Begin DOCUMENT

Presidential Candidate Bernie Sanders: Sheepdogging
for Hillary and the Democrats in 2016
Vermont
senator and ostensible socialist Bernie Sanders is
playing the sheepdog candidate for Hillary Clinton
this year. Bernie's job is to warm up the crowd for
Hillary, herding activist energies and the
disaffected left back into the Democratic fold one
more time. Bernie aims to tie up activist energies
and resources till the summer of 2016 when the only
remaining choice will be the usual lesser of two
evils.
By Bruce A. Dixon
“The
sheepdog is a card the Democratic party plays every
presidential primary season when there's no White
House Democrat running for re-election.”
Spoiler
alert: we have seen the Bernie Sanders show before,
and we know exactly how it ends. Bernie has zero
likelihood of winning the Democratic nomination for
president over Hillary Clinton. Bernie will lose,
Hillary will win. When Bernie folds his tent in the
summer of 2016, the money, the hopes and prayers,
the year of activist zeal that folks put behind
Bernie Sanders' either vanishes into thin air, or
directly benefits the Hillary Clinton campaign.
Don't
believe us? Then believe
Bernie himself
interviewed by George Stephanopoulos on ABC News
“This Week” May 3.

End DOCUMENT
Begin SOURCE EXCERPT

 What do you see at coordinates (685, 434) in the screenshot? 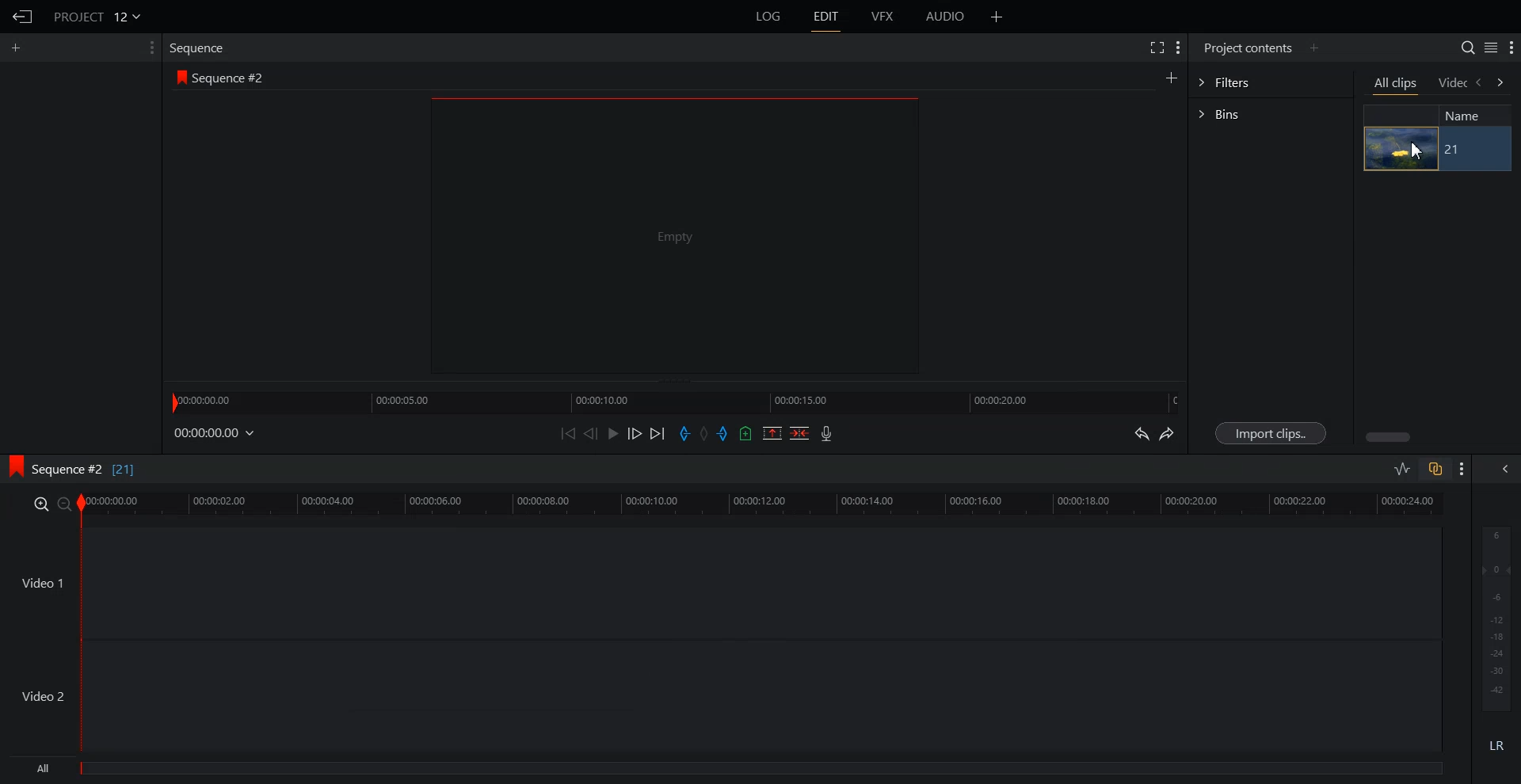
I see `Add in mark in the current video` at bounding box center [685, 434].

End SOURCE EXCERPT

Reproduce the full article on Bernie Sanders as a sheepdog candidate word for word. The listing is unrelated to the article and stands as separate material.

Presidential Candidate Bernie Sanders: Sheepdogging
for Hillary and the Democrats in 2016
Vermont
senator and ostensible socialist Bernie Sanders is
playing the sheepdog candidate for Hillary Clinton
this year. Bernie's job is to warm up the crowd for
Hillary, herding activist energies and the
disaffected left back into the Democratic fold one
more time. Bernie aims to tie up activist energies
and resources till the summer of 2016 when the only
remaining choice will be the usual lesser of two
evils.
By Bruce A. Dixon
“The
sheepdog is a card the Democratic party plays every
presidential primary season when there's no White
House Democrat running for re-election.”
Spoiler
alert: we have seen the Bernie Sanders show before,
and we know exactly how it ends. Bernie has zero
likelihood of winning the Democratic nomination for
president over Hillary Clinton. Bernie will lose,
Hillary will win. When Bernie folds his tent in the
summer of 2016, the money, the hopes and prayers,
the year of activist zeal that folks put behind
Bernie Sanders' either vanishes into thin air, or
directly benefits the Hillary Clinton campaign.
Don't
believe us? Then believe
Bernie himself
interviewed by George Stephanopoulos on ABC News
“This Week” May 3.